Real-World SRE
上QQ阅读APP看书,第一时间看更新

SRE as a framework for new projects

One way to use this book is as a framework for working on a new project. As each chapter is about a different level of the hierarchy, you can work through the book to figure out where in the hierarchy your project sits. If it is a new project, then often it will be right at the bottom of the hierarchy, with no, or very little, monitoring implemented.

At each level, if there are others on the team, then you should begin a conversation to figure out what exists, and if it meets the team's needs. Each chapter will provide a rough rubric for that discussion, but remember that every team and project is unique. If you are the only person who is thinking about reliability and infrastructure, then you may end up spending a significant amount of time proposing solutions and pushing the project in a certain direction. Just remember that the point is to improve the reliability of the service, help the business, and improve the user's experience of the service.

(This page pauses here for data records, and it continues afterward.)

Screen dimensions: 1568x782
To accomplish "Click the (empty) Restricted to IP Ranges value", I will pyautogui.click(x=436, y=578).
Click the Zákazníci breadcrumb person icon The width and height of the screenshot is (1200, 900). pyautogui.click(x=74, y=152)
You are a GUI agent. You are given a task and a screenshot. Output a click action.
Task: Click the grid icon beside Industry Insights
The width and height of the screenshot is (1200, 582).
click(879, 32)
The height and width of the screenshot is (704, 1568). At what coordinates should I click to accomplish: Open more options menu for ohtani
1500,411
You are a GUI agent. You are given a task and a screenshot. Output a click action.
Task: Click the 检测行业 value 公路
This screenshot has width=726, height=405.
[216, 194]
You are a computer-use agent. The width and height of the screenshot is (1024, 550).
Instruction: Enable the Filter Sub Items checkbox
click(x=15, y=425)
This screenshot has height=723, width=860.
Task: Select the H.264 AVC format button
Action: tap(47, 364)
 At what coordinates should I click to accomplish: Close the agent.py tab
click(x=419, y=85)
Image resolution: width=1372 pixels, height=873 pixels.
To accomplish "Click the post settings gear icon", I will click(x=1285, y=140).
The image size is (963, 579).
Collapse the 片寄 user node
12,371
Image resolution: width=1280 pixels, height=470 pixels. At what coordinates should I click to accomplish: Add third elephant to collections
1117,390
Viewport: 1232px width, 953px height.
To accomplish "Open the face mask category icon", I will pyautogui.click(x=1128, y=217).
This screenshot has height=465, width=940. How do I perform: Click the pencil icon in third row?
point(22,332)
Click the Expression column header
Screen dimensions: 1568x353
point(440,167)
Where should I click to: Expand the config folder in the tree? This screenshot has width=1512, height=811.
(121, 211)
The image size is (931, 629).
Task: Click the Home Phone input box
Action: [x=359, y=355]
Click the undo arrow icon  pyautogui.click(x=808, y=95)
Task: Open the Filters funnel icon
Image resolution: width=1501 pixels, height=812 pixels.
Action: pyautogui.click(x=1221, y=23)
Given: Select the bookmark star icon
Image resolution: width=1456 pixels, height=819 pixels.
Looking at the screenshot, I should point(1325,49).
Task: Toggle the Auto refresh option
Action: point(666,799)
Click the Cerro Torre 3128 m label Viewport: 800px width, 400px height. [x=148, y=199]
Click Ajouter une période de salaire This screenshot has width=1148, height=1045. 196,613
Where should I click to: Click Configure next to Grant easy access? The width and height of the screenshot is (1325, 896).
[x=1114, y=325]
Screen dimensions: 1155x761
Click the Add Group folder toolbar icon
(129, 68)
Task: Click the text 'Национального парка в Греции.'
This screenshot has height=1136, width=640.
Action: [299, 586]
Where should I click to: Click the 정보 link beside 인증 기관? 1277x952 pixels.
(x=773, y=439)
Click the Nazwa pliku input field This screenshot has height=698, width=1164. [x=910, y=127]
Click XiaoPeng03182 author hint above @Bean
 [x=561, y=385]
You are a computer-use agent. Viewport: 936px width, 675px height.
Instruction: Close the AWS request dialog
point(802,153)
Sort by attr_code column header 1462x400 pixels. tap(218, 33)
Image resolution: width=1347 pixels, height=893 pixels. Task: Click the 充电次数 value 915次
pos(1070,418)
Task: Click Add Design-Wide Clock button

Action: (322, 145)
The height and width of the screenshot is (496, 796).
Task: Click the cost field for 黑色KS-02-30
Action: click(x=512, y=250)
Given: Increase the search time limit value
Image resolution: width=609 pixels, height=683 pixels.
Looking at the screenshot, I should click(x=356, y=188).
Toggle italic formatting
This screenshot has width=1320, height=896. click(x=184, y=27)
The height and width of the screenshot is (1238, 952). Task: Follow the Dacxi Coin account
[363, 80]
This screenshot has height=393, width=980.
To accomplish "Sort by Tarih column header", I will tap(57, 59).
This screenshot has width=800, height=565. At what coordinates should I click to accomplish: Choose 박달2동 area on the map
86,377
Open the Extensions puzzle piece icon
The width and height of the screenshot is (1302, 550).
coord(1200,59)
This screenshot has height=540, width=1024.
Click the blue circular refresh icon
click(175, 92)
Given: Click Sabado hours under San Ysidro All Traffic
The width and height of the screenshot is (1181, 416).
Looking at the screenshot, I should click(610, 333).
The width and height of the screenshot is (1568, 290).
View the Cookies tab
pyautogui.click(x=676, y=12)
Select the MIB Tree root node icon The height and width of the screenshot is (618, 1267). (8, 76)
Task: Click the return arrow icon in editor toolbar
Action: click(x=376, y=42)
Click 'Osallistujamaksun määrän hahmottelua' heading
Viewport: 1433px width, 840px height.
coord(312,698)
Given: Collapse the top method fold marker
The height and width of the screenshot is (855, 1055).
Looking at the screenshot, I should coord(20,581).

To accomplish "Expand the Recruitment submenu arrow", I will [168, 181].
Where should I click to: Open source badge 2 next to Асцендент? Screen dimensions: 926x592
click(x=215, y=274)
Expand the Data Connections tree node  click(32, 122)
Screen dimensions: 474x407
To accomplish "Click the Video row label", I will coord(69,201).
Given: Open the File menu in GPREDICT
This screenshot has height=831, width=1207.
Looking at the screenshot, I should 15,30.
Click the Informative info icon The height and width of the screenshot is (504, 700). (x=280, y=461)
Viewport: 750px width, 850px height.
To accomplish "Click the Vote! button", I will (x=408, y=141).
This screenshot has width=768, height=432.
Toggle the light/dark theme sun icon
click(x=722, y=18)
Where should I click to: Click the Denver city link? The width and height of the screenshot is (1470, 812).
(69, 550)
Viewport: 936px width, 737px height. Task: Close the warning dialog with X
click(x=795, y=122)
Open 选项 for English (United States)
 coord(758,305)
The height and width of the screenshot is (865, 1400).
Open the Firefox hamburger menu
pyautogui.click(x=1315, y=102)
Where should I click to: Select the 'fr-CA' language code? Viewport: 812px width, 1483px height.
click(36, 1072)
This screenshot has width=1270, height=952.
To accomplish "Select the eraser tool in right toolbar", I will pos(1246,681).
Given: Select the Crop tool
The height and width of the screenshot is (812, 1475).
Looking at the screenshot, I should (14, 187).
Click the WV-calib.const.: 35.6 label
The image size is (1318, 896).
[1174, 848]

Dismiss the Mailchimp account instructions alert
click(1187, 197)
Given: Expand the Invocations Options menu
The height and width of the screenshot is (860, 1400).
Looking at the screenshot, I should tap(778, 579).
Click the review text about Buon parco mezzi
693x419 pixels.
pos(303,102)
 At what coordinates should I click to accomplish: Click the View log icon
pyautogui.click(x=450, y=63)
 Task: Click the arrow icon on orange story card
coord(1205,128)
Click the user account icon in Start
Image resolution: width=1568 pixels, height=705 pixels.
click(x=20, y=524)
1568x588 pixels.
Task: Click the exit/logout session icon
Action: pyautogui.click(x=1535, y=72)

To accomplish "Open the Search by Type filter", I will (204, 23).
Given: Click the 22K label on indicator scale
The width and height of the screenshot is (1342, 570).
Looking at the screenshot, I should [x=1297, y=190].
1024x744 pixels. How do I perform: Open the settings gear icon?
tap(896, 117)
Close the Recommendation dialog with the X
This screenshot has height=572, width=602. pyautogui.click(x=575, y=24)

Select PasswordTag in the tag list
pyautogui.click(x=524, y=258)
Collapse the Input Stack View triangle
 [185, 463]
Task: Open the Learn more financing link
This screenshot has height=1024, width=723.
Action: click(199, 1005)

You may find yourself distracted by each thing that you could fix. It is highly recommended to document the problems that you see first before diving in. Documenting first can be helpful in a few ways. Diving in is very satisfying, but it also may lead you to skip over requirements or spend too much time on a solution that doesn't work for your business (for example, integrating your system with a monitoring service you can't afford, or building a distributed job scheduler when you could have just used a piece of open source software).

So, when joining a new project, or evaluating a new service, here is a set of steps to follow:

  • Figure out the team structure. Who owns what? Who is in charge?
  • Find any documentation the team has for their service or the project.
  • Get someone to draw out the system architecture. Have them show you what connects to which service, what depends on the project, how data flows through the service, and how the project is deployed.
    SRE as a framework for new projects

    Figure 3: An example system architecture diagram. This is a very simple diagram that someone might draw on a whiteboard. Most companies will have something much more complex or detailed than this, but this is often the level of detail you need. Boxes with names and arrows show what talks to what.

    SRE as a framework for new projects

    Figure 4: Second example of an architecture diagram. This system is a classic static site generator model. The admin service creates or modifies things and writes update notifications into a queue. A worker reads data from the queue, does work on the data, and uploads it to a static object store, in this case vendor 2. Then, we put in some sort of CDN or serving system, in this case vendor 1 in front of vendor 2.

    Table 1: An example table with notes on people in the project. With this, we have a reference on team structure. If we need to know who to talk to about mobile apps, we can look at our handy chart and see that we need to talk to Kareem or the manager, Melissa.

    Now that you have context for the project, or service, start working through each chapter of the book and ask:

  • Does the service have monitoring?
  • Does the team have plans for incident response?
  • Does the team create postmortems? Are they stored anywhere?
  • How is the service tested? Does the project have a release plan?
  • Has anyone done any capacity planning?
  • What tools could we build to improve the service?
  • Is the current level of reliability providing a positive user experience?

Tip

The trick to note here is that these questions could be asked about a piece of software that has been running for years, as well as one that is just being created.

The service you are investigating could be a large project with many pieces of software (a service-oriented architecture (SOA) for example) or a single monolithic application. If you are working on a project with many services, then work through each service one at a time. The downside of this can be that if you want to build a framework that will fit all of the services you are interacting with, you will not know how best to solve the problems and needs of them until after you have done a bunch of research and work. The upside is that you will not be pulled immediately in many directions and will be able to focus on one specific service's problems.

Your time and energy are limited resources and, because of this, you will always need to work with more people than you have time for, so make sure to take it slow. Going slow will mean that things do not get lost in the cracks. You also do not want to burn out before each service has its base few levels of its hierarchy filled up.